Theresa nodded, and I realized my eyes had filled with hot, stinging tears. And that there was a box of tissues on either side of my chair. This woman knew what she was doing.

“I just don’t want to do it anymore. I want to eat when I’m hungry and stop when I’m full. And to not be fat.”

She wrote something down, and I worried I’d misspoken. First session or not, I prefer to be an A-plus client.

“I mean, find my normal weight range.”

She looked up from her pad. “And what if this is your normal weight?”

I side-eyed the tissue box.
Is she for real?

“I don’t think it is.”

“How do you know?”

“I guess I don’t have any proof except that I didn’t get here by ‘normal’ eating.”

“Okay.”

She waited. Theresa was a waiter, not a give-you-the-answer-er.

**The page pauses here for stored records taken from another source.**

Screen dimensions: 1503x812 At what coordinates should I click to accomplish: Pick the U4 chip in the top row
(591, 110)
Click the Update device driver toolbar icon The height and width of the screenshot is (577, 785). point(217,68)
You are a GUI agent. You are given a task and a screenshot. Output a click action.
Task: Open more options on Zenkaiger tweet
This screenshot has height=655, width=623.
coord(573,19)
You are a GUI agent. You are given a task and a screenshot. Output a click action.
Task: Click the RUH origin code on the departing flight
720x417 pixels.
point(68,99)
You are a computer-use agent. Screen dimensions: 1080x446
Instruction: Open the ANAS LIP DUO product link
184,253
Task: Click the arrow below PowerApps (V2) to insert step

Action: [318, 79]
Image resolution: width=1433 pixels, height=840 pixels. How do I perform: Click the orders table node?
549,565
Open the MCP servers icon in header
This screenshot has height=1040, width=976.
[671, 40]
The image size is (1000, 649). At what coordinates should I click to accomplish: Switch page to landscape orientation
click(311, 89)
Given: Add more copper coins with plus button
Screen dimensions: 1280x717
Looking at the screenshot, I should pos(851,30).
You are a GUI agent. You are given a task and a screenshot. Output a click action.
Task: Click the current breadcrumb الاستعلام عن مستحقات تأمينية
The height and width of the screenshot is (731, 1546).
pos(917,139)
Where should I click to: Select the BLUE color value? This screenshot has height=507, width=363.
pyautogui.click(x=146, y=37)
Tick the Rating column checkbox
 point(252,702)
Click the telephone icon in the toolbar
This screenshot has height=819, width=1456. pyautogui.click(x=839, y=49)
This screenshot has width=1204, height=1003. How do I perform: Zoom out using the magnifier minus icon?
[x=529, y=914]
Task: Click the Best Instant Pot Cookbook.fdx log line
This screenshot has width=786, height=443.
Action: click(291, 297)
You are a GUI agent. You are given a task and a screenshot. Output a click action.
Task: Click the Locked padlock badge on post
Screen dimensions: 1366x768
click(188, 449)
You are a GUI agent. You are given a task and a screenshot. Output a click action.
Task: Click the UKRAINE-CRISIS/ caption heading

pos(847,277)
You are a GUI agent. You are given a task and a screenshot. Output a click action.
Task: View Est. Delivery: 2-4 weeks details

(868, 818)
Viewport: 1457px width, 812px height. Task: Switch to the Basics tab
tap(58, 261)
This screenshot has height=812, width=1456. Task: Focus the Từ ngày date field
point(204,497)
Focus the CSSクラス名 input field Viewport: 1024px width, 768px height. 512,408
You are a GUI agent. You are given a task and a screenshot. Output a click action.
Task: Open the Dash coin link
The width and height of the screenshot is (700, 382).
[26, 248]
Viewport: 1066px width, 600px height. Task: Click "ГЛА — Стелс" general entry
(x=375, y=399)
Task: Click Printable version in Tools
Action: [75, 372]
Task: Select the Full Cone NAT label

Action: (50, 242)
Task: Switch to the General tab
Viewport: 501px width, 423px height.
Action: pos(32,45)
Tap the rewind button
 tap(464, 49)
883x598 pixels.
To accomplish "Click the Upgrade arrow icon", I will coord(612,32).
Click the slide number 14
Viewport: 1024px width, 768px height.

“So, I imagine that when I eat normally, I’ll lose a lot of weight. Some weight.”

She nodded and wrote a brief note. I eyeballed my old friend Tissue Box again, looking for answers. Was it too soon to quit this whole thing? Too late? Theresa looked up.

“What would happen if you didn’t?”

“I would be surprised?”

Screw this. Weight Watchers was fine. I’d start again tomorrow. Jennifer Hudson did it and now she has an Oscar. Or vice versa, but hey!

“Okay. I’m not saying this is your normal weight range, but I’m just posing this hypothetical: Say you went through this whole process and you”—she paused to consult the pad—“no longer obsessed over food, maintained health, ate when you wanted to, and stopped when you were full and everything else. What if you achieved all that and didn’t lose a single pound?”